Broadly, actions required before a chemical restraint is administered include assessment and documentation by a medical or nurse practitioner who has prescribed the chemical restraint and has concluded the restraint is required. This must be recorded in the care and services plan, as per the Aged Care Quality Standards requirement. The resident’s representative must be informed before the restraint has been administered, or as soon as practicable. The resident must be regularly monitored, and the practitioner must be provided with updates regarding the use of the restraint. The provider must also document any alternatives to restraint that have been used as well as the reason why the restraint is necessary.

Professor Murphy, in his hearing for the Royal Commission into Aged Care Quality and Safety, discussed blocking doctors from prescribing risperidone a second time, beyond the 12-week maximum as a condition under the Pharmaceutical Benefits Scheme:

“If you want to use it beyond 12 weeks you have to go to a different authority, and that will put up a lot of red letter warnings saying that this is seriously aberrant behaviour and it is only in certain circumstances you should consider this, and you should probably be consulting a geriatrician or a psychiatrist. So we can use the PBS as a tool but it’s not a regulatory mechanism to stop unsafe practice, and I think – I don’t think we should pursue it in that way.”

The Royal Australian College of General Practitioners cautiously welcomed the change.

Time will tell whether these new regulations improve the use of restraints.

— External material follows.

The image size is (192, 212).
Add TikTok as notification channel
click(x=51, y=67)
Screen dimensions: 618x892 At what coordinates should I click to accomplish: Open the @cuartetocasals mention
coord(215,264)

Beyond regulation, there are several things aged care providers and doctors can do to reduce the use of restraints.

This includes training staff to:

  • understand ethical, medical, and legal issues and responsibilities when using restraints, and consult the older person’s usual doctor before using a restraint to determine whether there are underlying causes to their distress (e.g. they are in pain);
  • ensure the aged care environment is welcoming. This includes the physical space but also through the social culture of the RACF and its staff;
  • encourage the older person and their family to develop an advanced care plan that states their preferences, values and goals of care to help guide health care decisions should they lose capacity in the future. As part of advance care planning, they should be encouraged to appoint a substitute decision maker (SDM) who will be authorised to make health care decisions on their behalf should they lose decision-making capacity in the future; and
  • ensure adequate numbers of registered nurses available to ensure medications are managed properly and the older person is monitored for any side-effects.

The Government also has a role to play by implementing a minimum aged care staff to resident ratio that reflects the level of care need of residents and ensures 24-hour on-site registered nurse availability. Inadequate staffing is a major cause of missed care in RACFs.

Our older patients deserve better care.